4.3. Visual Attention to Facial Emotion in Electronic Picture Books
In our study, when emotional faces were in competitive conditions with other emotional faces, children with ASD were found to not show as much attention to happy emotions in electronic picture book scenes as TD children. In contrast,
Vacas et al. (
2021) found a typical preference for happy expressions in children with ASD. When six basic emotions were present simultaneously in the population,
Farran et al. (
2011) found that the identification of happy expressions was the fastest response and resulted in the fewest errors in detecting happiness, revealing a typical preference for happy expressions in individuals with ASD. In the previous discussion, the present study exploring visual preferences for electronic picture books with social scenes found that children with ASD pay less attention to social and facial regions. Some studies have revealed that reduced attention to faces is associated with differences in emotion recognition and expression in individuals with ASD (
Wieckowski & White, 2020). Therefore, the results of the present study suggest, to some extent, that the reduced attention to social and facial regions in children with ASD accompanies lower attention to happy expressions in such contexts, though these findings do not directly address emotion recognition ability.

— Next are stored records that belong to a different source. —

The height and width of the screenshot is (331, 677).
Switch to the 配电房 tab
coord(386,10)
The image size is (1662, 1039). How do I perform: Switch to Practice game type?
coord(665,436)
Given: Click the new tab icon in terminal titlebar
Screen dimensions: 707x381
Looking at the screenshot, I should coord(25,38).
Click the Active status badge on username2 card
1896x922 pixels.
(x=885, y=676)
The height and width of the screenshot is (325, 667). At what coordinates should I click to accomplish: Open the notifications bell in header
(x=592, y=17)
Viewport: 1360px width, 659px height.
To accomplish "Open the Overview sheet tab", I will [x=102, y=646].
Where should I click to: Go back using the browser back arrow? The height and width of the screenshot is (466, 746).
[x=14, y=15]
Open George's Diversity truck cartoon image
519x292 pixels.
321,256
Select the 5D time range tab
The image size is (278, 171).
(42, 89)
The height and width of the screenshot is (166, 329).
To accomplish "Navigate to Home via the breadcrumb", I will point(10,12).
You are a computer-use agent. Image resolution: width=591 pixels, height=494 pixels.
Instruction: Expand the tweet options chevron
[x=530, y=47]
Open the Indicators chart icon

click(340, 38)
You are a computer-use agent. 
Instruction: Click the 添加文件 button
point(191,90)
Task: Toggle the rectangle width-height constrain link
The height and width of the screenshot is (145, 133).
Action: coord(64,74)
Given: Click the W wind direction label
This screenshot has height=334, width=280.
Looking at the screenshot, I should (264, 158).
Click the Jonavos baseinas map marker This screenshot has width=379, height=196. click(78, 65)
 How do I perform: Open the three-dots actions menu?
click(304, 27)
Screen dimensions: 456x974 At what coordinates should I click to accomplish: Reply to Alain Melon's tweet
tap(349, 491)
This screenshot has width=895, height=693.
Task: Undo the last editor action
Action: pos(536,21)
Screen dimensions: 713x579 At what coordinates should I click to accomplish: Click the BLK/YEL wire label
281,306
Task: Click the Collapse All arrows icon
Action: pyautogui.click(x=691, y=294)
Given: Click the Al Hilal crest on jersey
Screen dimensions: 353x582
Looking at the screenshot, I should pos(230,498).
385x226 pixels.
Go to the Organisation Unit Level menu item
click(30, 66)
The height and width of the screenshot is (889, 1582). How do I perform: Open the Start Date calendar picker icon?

Children with ASD do not differ significantly in their visual attention to the six basic emotions in the electronic picture book with social scenes (supporting Hypothesis 3), indicating a non-selective pattern of attention toward emotional expressions rather than rather than an emotion-specific deficit. Previous research has noted distinct patterns in how individuals with ASD process others’ emotions, whether positive (e.g., happy) or negative (e.g., sad) (
Liu et al., 2023;
Sato et al., 2017). Children with ASD pay less attention to facial expressions that could help them understand social scenes, which may reflect a different prioritization of nonverbal social cues rather than a primary deficit in emotion processing. The absence of an emotional visual focus in the spontaneous free-viewing behavior of children with ASD in this study may suggest that emotional information is not prioritized in their attentional allocation, which may be influenced by task demands or lack of external guidance rather than attentional limitations.
4.4. Limitations
There are some limitations of this study that need to be noted, as well as some recommendations for future studies. First, the small number of children assessed in both groups limited our ability to compare the results with TD children. Future studies could replicate this study with larger samples. Second, the present findings are descriptive and do not allow causal inferences, and participant characteristics including cognitive and language levels were not fully described. Further comprehensive studies could adopt minimal experimental manipulations to support more causal interpretations for educational practice. Third, this study did not comprehensively consider personal factors, and the e-book was presented as a narrated video with fixed pacing, which may limit its ecological validity. Future studies could incorporate these factors and adopt more ecologically valid designs. As such, the present findings are specific to this unguided free-viewing task and may not directly generalize to other paradigms.